The Greek form of Z was a close copy of the Phoenician symbol I, and the Greek inscriptional form remained in this shape throughout ancient times. The Greeks called it Zeta, a new name made in imitation of Eta (η) and Theta (θ).
In earlier Greek of Athens and Northwest Greece, the letter seems to have represented /dz/; in Attic, from the 4th century BCE onwards, it seems to have been either /zd/ or a /dz/, and in fact there is no consensus concerning this issue. In other dialects, as Elean and Cretan, the symbol seems to have been used for sounds resembling the English voiced and unvoiced th (IPA /ð/ and /θ/, respectively). In the common dialect (κοινη) that succeeded the older dialects, ζ became /z/, as it remains in modern Greek.
In Etruscan, Z may have symbolized /ts/; in Latin, /dz/. In early Latin, the sound of /z/ developed into /r/ and the symbol became useless. It was therefore removed from the alphabet around 300 BCE by the Censor, Appius Claudius Caecus, and a new letter, G, was put in its place soon thereafter.
In the 1st century BCE, it was, like Y, introduced again at the end of the Latin alphabet, in order to represent more precisely the value of the Greek zeta — previously transliterated as S at the beginning and ss in the middle of words, eg. sona = ζωνη, "belt"; trapessita = τραπεζιτης, "banker". The letter appeared only in Greek words, and Z is the only letter besides Y that the Romans took directly from the Greek, rather than Etruscan.
In Vulgar Latin, Greek Zeta seems to have represented (IPA /dj/), and later (IPA /dz/); d was for /z/ in words like baptidiare for baptizare "baptize", while conversely Z appears for /d/ in forms like zaconus, zabulus, for diaconus "deacon", diabulus, "devil". Z also is often written for the consonantal I (that is, J, IPA /j/) as in zunior for junior "younger".
In earlier times, the English alphabets used by children terminated not with Z but with & or related typographic symbols. In her 1859 novel Adam Bede, George Eliot refers to Z being followed by & when she makes Jacob Storey say, "He thought it f[Z] had only been put to finish off th' alphabet like; though ampusand would ha' done as well, for what he could see."[4]
A glyph variant of Z originating in the medieval Gothic minuscules and the Early Modern Blackletter typefaces is the "tailed z" (German geschwänztes Z, also Z mit Unterschlinge) In some Antiqua typefaces, this letter is present as a standalone letter or in ligatures. Together with long s, it is also the origin of the ß ligature in German orthography.

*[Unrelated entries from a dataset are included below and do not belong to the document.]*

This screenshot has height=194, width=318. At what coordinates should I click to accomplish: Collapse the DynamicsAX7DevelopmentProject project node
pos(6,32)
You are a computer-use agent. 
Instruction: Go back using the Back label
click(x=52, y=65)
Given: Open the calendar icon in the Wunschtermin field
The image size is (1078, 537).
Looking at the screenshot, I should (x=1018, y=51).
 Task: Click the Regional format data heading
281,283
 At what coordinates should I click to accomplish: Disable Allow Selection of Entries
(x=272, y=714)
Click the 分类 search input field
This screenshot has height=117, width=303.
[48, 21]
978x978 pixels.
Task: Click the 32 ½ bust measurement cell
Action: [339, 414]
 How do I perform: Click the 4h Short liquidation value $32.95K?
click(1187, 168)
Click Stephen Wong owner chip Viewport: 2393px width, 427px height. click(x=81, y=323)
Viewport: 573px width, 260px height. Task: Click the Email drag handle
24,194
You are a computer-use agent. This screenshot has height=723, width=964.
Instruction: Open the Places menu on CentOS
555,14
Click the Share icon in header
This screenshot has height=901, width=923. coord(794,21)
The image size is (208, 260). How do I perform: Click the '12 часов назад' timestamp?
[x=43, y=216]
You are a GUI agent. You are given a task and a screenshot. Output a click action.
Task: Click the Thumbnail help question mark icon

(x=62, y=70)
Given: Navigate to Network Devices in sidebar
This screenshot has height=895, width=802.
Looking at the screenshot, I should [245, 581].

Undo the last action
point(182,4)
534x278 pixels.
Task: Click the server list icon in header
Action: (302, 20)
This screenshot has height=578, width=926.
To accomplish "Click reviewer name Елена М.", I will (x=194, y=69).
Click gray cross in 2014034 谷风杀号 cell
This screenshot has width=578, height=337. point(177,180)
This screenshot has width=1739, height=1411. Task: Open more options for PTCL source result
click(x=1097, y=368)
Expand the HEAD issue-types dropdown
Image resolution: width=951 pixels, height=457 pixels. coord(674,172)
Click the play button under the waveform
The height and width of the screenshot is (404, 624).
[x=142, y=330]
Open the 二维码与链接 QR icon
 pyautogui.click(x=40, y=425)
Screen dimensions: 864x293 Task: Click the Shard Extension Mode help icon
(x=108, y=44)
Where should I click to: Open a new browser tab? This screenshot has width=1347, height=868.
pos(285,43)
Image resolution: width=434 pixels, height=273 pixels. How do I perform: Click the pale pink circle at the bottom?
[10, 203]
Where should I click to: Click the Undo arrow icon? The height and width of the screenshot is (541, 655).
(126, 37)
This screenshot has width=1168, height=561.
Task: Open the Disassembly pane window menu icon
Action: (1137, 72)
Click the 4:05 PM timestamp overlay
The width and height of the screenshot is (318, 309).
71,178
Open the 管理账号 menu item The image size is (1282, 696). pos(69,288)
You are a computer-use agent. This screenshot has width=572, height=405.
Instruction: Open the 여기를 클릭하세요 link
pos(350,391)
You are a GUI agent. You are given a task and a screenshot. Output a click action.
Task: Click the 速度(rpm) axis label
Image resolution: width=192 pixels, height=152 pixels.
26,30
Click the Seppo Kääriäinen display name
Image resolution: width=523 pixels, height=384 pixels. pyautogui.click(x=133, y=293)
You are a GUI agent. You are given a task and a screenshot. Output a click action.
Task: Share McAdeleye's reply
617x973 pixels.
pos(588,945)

A graphical variant of tailed Z is Ezh, as adopted into the International Phonetic Alphabet as the sign for the voiced postalveolar fricative.
Unicode assigns codepoints for "BLACK-LETTER CAPITAL Z" and "FRAKTUR SMALL Z" in the Letterlike Symbols and Mathematical alphanumeric symbols ranges, at U+2128 ℨ and U+1D537 𝖟, respectively.
![]() lowercase cursive z |
![]() Variant of z in an Antiqua typeface. The main problem with this is that some fonts also have this character representing the number 3. |
In Italian, Z represents two phonemes, namely /ts/ and /dz/; in German, it stands for /ts/, though it can be pronounced /tz/ or even /z/ in rapid speech; in Castilian Spanish it represents /θ/ (as English th in thing), though in other dialects (Latin American, Andalusian) this sound has merged with /s/.
In Finnish, Z is pronounced /ts/. Officially the sound [z] would appear in certain select loanwords such as azeri, but in practice [z] is heard and pronounced as /s/ in such words. The use of Z to denote /ts/ is discouraged in official language, as in the case of pitsa ("pizza").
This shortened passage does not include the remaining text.